Time to hang up that skull and crossbones flag...?

Here’s a funny thing. A few years ago, in a piece for Ovum about the long-term future of telecoms and all that, I segmented the consumer market into three categories: Digital Citizens, the mainstream consumers of media content and applications; Digital Metics, those largely excluded from the digital world by reason of poverty, transience, lack of skills, or even choice; and Digital Outlaws, who rejected the mainstream world for a DIY ethic and an interest in encryption, open source, free content, and so on.

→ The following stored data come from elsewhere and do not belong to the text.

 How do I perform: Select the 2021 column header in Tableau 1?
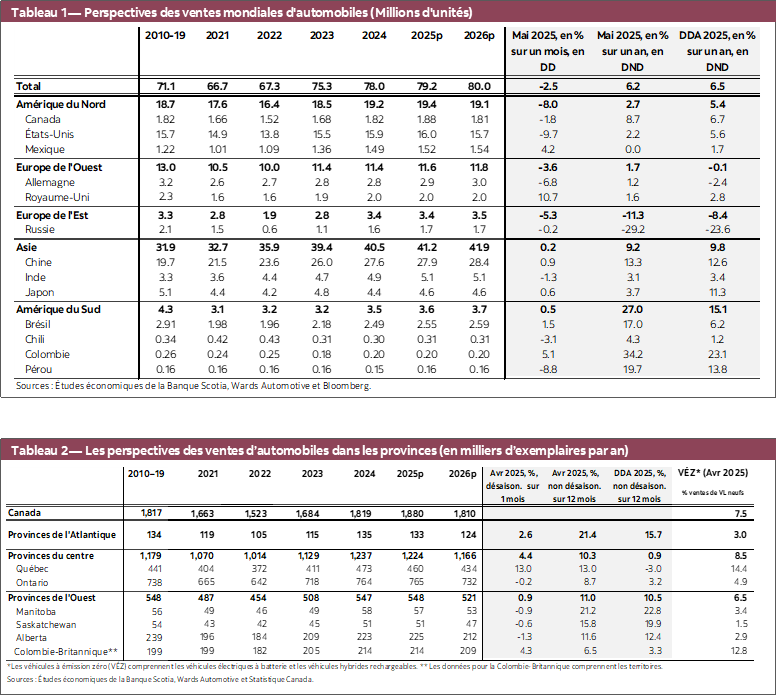tap(218, 35)
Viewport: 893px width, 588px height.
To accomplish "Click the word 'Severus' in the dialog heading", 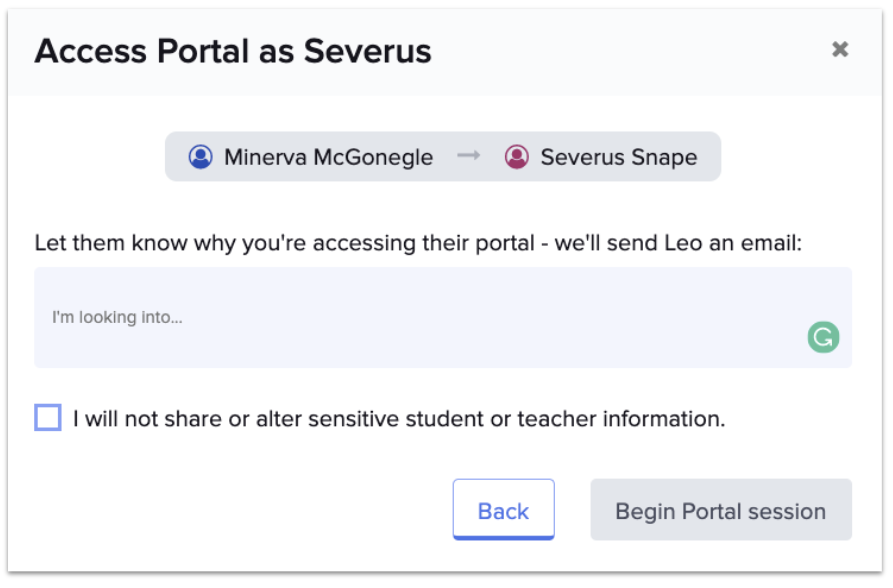I will point(367,50).
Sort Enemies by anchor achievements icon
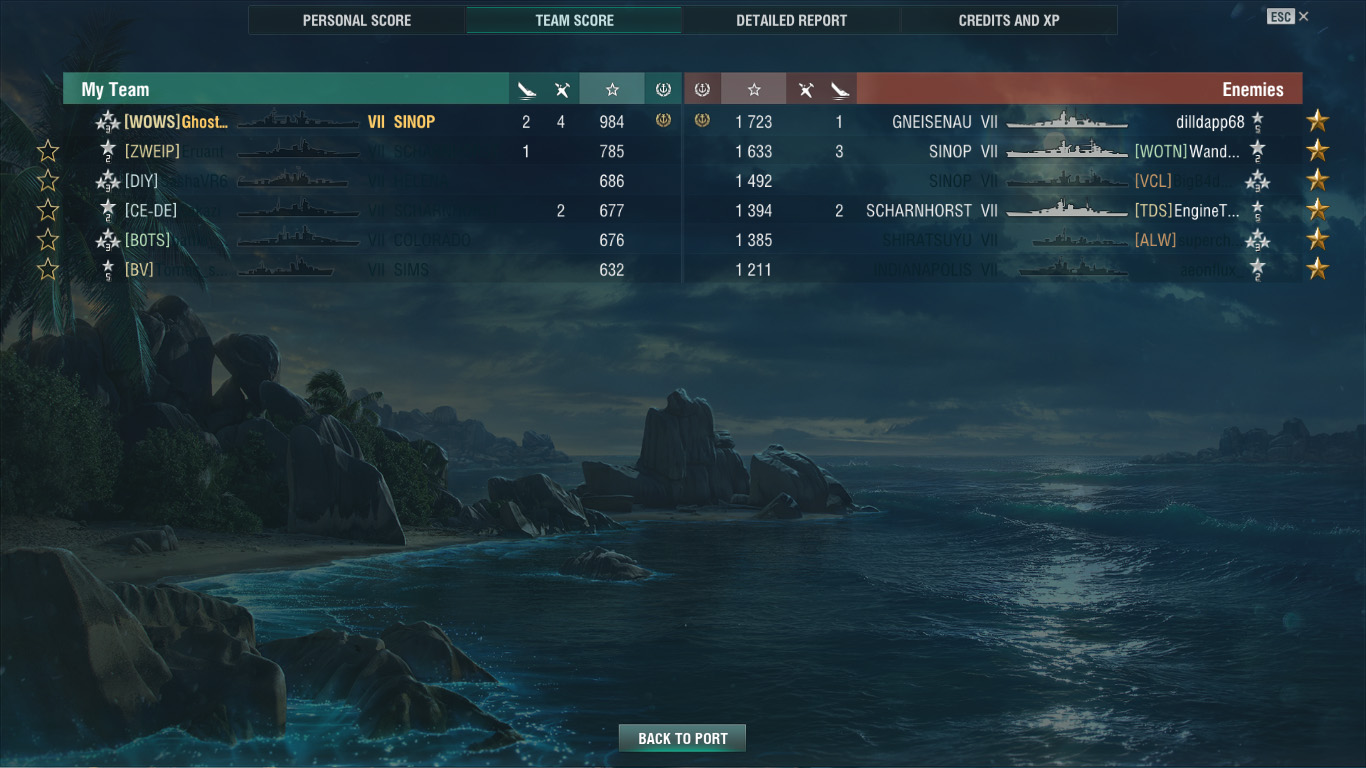Viewport: 1366px width, 768px height. pyautogui.click(x=702, y=90)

I thought of myself as belonging in the latter category, even though I’m not that much of a hacker. I used Linux (Ubuntu) on my personal laptop. I used a G-Box for my smart TV. I got my content through BitTorrent kind of on principle. I even used an alternative version of Android on my Samsung smartphone.

In the space of about a week I’ve ended up turning my back on almost all that. My new laptop, an Asus X550C, won’t play nicely with Ubuntu (it won’t recognise the wireless connection, or even install properly). We despaired of the G-Box, which needed to be rebooted almost every time we used it, and made it fiendishly difficult to add a new channel ever, and we bought a Chromecast instead, which has turned out to be rather brilliant and really simple to use. Ruth got herself a Netflix subscription. And I got a new Samsung phone, and I can’t face going through the tortuous process of installing Cyanogenmod on it when it’s working quite well at the moment and I can’t think what the actual benefits would be.


Right now I don’t think this is a permanent change of mindset, but perhaps the mindset will follow where the behaviour has led. I’ll keep an eye on it.